The canonical source is the report.

The Data Library reads, presents, and cites. The full source is upstream at Verasight. Every featured topic links back to the report and, where available, to the question anchor inside it.

Canonical destination
The full underlying source report at verasight.io/reports. The Data Library is a key findings library, not a replacement for the source.
Question-level citation
Each canonical question links to its question anchor in the source report when available, and falls back to the report root when not.
Raw data on site
V1 does not surface raw downloads on site. Per-question CSVs are emitted by the pipeline and remain a future on-site surface.
Transparency
Methodology is presented under AAPOR transparency standards, with field methodology and weighting attributed to Verasight upstream.

05 / Citations

Built to be cited accurately by machine and human.
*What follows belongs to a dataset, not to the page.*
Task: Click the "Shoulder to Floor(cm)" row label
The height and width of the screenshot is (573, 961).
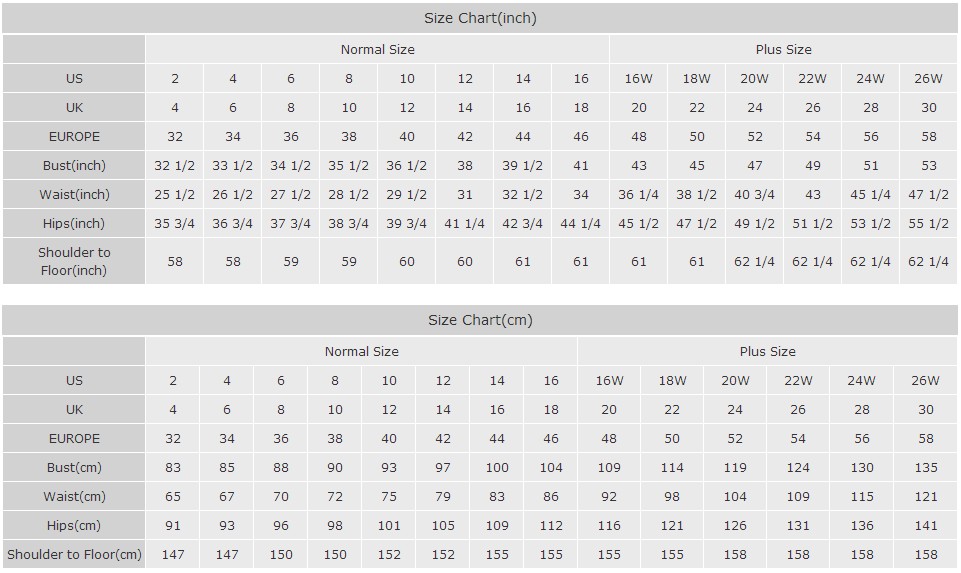Action: coord(74,554)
Accurate citation requires structure on the page, structure in the source, and a stable path back to canonical. The library publishes all three.

llms.txt
Root-level index intended for LLM crawlers.
.md mirrors
Every page has a markdown mirror for clean LLM citation.
JSON-LD
Dataset and FAQPage schema on every relevant page.
robots.txt
Allow-all. The site actively wants to be cited.

06 / Upstream

Polling methodology lives upstream at Verasight.

Field methodology, weighting design, and verbatim instrument text are authored by Verasight and cited from the source report. The Data Library carries enough methodology inline to read a topic, and points to the source for everything else.

On a topic page
Mode, population, field dates, base size, margin of error, weight variable, and module name appear inline with each featured topic.
In the source report
Full field methodology, exact weighting variables and targets, sponsor and design context, and verbatim instrument text live at verasight.io/reports.
In the canonical JSON
Per-question methodology, citation, and crosstab metadata are persisted in the same shape that drives the page.

Mode-by-mode field methodology, weighting variable lists, and per-wave demographic summaries appear in the underlying report and in the per-question canonical record. Site pages surface a stable subset.

Citations

Source

When in doubt, cite the canonical source report.

Open Verasight reports

Verasight survey methodology

How Verasight conducts surveys.

This page describes the Verasight general survey contract, separate from how the Data Library packages it. Each wave's specific field dates, sample sizes, and module breakdown are listed in that wave's report.

Mode
Verasight panel recruited via random address-based sampling, random person-to-person text messaging, and dynamic online targeting.
Population
US adults age 18+.
Sample design
Surveys are run as omnibus or single-topic waves. Omnibus waves are split into modules with their own respondent set, typically around one thousand respondents per module.
Field window
Each wave specifies its own field dates. Most omnibus waves field across roughly two weeks.
Weighting
Per-module weighting to CPS targets including age, race and ethnicity, sex, income, education, region, and metropolitan status.
Partisanship benchmark
Pew Research Center's NPORS benchmarking surveys, three-year running average.
Vote benchmark
2024 presidential vote population benchmarks.
Margin of error
Typically about plus or minus 3.4 to 3.6 percent per module at standard module sizes. Question-level MoE is recomputed when a base shrinks materially below the module baseline.
Reporting
Every wave is published as a standalone report at verasight.io/reports with full instrument and methodology.
Transparency
AAPOR transparency standards.

Wave-specific methodology, full weighting variable lists, and verbatim instrument text live in each report at verasight.io/reports.